§ Try it:
Across the entries below, how many lines include "will"? Give the number and nothing else.

[Collected data]
○ ○ ○ ○ ○ ○ ○

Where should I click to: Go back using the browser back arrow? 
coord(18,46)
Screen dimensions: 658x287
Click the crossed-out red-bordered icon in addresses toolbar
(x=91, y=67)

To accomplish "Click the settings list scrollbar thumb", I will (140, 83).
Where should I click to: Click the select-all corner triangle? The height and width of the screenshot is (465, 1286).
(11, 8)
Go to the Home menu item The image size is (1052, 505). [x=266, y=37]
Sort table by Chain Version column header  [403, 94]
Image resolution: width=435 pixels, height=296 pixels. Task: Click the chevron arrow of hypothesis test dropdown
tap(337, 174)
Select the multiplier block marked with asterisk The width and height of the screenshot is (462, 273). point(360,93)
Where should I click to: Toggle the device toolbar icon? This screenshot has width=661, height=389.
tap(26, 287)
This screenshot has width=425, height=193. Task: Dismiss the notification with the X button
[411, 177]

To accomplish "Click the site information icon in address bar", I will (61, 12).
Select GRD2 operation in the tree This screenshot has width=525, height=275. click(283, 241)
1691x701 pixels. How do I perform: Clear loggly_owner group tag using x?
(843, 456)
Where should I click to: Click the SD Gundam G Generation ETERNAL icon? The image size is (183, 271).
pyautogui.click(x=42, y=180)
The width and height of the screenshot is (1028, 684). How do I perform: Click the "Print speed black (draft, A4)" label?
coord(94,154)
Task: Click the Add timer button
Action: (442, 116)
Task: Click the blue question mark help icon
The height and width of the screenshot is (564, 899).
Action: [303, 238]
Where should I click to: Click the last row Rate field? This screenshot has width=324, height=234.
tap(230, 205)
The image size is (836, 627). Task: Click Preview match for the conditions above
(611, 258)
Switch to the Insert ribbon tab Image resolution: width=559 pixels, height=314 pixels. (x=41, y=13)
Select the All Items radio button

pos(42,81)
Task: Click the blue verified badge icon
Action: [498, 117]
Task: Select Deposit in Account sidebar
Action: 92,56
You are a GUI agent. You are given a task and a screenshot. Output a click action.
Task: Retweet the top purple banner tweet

○ ○ ○ ○ ○ ○ ○

§ Exercise solution:
2